Selected passage —
********************

Aromatic Review Rose Spice Spicy Floral Woods

Smyrna by Le Couvent

8th September 2022

 

Although Le Couvent house perfumer Jean-Claude Ellena art-directed rather than authored Smyrna, he almost certainly slipped whoever did it an early draft of his own Rose Poivrée (The Different Company).  But while Rose Poivrée’s pepper, cumin, and coriander overload created a savory, metallic funk that came uncomfortably close to the scent of second-day men’s underwear, the formula for Smyrna has been stripped back to a simple premise of rose, woods, and a bit of black pepper.

 

Where Smyrna remains similar to Rose Poivrée (The Different Company) and even Rose 31 (Le Labo) is in that neat sleight of hand where, despite it ostensibly being a rose scent, the rose comes and goes, as unreliable as sunbeams on a cloudy day.  Sometimes it smells like a peppery rose, sometimes like gently spiced woods.  But never the twain shall meet.

 

Smyrna, for the most part, reminds me of the steamy, botanical smell of a warm greenhouse where you are dividing geranium plantlets – the vaporous aroma of sun-warmed wood frames, the peppery snap of the roots and stalks, the rosy-minty smell of the geraniums.  The black pepper gives the scent a kick but no funk.  It smells planty, not underpanty.

 

Simultaneously, though, it also smells like a body lotion or shampoo, one scented with Turkish rosewater or loukhoum.  Unlike in Rose 31 or Rose Poivrée, therefore, every time the spice threatens to flare up to the point of pungency, there is enough of this balm to sooth it all down again.  In fact, there is an almost Uncanny Valley lack of sharp corners here.  The scent is preternaturally smooth.

********************

(Dataset entries)
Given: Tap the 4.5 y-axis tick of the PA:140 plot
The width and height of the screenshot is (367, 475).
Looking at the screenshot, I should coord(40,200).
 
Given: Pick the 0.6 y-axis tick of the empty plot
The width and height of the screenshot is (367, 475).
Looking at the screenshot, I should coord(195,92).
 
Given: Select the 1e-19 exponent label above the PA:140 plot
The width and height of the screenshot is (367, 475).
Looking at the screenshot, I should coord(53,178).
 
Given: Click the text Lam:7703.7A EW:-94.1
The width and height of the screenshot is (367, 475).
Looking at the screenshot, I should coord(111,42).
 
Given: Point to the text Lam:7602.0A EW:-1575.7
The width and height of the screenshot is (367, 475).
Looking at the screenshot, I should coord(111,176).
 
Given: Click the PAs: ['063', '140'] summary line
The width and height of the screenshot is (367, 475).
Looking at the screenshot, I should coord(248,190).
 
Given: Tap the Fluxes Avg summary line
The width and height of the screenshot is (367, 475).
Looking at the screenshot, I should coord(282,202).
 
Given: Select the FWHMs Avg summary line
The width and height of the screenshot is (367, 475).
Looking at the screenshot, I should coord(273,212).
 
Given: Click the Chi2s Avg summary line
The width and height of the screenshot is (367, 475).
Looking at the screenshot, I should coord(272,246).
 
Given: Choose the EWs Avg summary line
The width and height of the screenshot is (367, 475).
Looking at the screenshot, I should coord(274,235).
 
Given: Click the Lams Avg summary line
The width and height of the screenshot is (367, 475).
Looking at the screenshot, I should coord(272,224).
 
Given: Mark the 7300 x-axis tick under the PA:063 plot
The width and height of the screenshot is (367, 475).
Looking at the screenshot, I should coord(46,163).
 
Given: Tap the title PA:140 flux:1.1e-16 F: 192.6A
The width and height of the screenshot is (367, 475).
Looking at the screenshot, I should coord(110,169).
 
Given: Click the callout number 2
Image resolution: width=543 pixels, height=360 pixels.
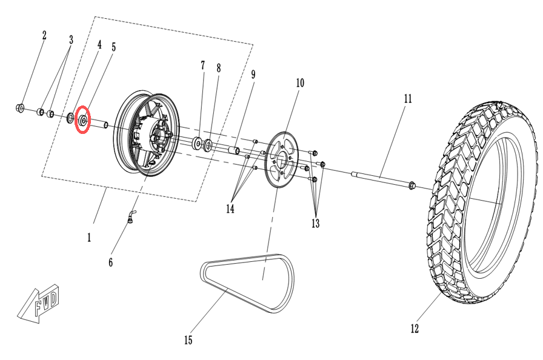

********************

Copy the stretch of the Smyrna perfume review from "Although Le Couvent" through "of black pepper." word for word.

Output —
Although Le Couvent house perfumer Jean-Claude Ellena art-directed rather than authored Smyrna, he almost certainly slipped whoever did it an early draft of his own Rose Poivrée (The Different Company).  But while Rose Poivrée’s pepper, cumin, and coriander overload created a savory, metallic funk that came uncomfortably close to the scent of second-day men’s underwear, the formula for Smyrna has been stripped back to a simple premise of rose, woods, and a bit of black pepper.